Abstract

Introduction: Familial Hypercholesterolemia (FH) causes elevated low-density lipoprotein cholesterol (LDL-C) and premature atherosclerosis. Despite guidelines, universal screening rates remain low. Newborn screening could increase FH diagnostic rates. Hypothesis: FH can be diagnosed from newborn dried blood spots for LDL-C, total cholesterol (TC), and apolipoprotein B (apoB), followed by selective genetic testing to identify pathogenic and likely pathogenic variants causing FH. Methods: De-identified, residual newborn screening dried blood spots were analyzed for LDL-C, TC, and apoB with results expressed as multiples of the median (MoM). Mahalanobis distance (measuring MoM different from 1) was computed and the top 8% of distances selected for genetic testing (panel including LDLR , APOB , PCSK9 , LDLRAP1 , APOE , LIPA , ABCG5 , and ABCG8 ). Results: A total of 10,004 specimens had biochemical testing, with 768 specimens selected for genetic testing.
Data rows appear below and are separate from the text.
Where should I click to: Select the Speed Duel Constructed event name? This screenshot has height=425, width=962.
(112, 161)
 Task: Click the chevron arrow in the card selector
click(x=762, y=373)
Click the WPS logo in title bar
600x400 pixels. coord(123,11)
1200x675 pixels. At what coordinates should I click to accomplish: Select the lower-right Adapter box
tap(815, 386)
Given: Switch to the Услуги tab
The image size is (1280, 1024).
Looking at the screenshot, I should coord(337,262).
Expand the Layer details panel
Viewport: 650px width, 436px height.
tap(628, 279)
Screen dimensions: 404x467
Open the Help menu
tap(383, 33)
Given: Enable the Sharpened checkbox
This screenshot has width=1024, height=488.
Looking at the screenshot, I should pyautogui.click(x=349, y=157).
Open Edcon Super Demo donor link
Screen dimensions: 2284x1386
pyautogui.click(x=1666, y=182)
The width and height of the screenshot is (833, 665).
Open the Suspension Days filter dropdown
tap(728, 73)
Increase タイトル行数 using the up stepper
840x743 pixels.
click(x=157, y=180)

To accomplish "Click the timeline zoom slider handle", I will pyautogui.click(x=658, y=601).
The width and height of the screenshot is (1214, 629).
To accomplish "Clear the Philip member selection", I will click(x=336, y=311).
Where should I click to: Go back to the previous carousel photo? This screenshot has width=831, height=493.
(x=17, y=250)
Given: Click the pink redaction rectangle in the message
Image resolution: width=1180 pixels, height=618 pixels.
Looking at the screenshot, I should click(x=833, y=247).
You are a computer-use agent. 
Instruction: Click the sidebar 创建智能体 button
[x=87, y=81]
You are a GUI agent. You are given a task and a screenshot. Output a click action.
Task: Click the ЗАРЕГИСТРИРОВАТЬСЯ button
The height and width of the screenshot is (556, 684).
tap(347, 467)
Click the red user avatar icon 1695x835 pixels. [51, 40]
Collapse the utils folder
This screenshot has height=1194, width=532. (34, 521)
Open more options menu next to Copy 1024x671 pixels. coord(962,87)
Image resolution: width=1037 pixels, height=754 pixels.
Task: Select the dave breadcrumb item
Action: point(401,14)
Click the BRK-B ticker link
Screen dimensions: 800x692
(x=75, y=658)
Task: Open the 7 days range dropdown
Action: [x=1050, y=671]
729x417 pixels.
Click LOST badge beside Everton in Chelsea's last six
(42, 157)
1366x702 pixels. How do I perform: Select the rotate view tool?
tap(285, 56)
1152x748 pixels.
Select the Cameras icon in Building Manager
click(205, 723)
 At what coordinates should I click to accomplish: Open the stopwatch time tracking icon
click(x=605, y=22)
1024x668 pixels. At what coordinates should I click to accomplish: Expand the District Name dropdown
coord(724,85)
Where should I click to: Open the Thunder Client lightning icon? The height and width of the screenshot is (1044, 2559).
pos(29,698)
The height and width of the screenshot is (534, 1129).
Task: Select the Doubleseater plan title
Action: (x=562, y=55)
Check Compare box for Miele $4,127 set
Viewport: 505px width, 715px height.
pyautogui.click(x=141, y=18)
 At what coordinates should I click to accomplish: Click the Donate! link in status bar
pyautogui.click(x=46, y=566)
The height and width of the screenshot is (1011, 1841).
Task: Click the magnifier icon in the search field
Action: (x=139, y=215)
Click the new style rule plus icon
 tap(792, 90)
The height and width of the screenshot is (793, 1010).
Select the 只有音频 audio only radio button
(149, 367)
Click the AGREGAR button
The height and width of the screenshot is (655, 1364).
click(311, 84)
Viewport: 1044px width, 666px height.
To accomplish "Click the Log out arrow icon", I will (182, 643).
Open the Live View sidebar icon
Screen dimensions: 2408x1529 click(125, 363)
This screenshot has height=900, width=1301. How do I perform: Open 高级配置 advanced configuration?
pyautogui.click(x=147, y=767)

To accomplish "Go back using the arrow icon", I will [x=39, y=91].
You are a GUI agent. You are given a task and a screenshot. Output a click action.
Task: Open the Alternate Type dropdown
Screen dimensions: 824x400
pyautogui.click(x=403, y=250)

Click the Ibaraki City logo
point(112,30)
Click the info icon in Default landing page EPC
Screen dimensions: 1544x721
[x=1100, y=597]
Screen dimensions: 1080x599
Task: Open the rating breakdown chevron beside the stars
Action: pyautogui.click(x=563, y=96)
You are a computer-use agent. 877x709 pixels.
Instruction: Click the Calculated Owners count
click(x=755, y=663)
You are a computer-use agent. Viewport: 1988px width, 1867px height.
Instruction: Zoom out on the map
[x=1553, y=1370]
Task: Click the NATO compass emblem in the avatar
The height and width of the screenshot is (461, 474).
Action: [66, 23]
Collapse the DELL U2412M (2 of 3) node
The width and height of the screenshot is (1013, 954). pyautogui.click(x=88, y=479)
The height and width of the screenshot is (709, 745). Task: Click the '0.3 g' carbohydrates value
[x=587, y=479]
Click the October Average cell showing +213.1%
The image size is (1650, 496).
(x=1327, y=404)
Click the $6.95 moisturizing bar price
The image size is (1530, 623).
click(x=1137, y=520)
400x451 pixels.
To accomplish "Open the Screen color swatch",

In total 15 variants were identified, 11 pathogenic and 4 likely pathogenic (Table 1). Composite Mahalanobis distance from LDL-C and apoB identified the most variants, followed by apoB alone and then LDL-C alone. TC alone identified the fewest number of variants (Table 2). Conclusions: Testing newborn dried blood spots with biochemical and reflex genetic testing is feasible to detect FH. Genetic testing of about 8% of samples identified 1 in 667 newborns with FH, but more extensive genetic testing would likely detect more variants. Prospective studies are needed to correlate newborn results with LDL-C levels later in childhood.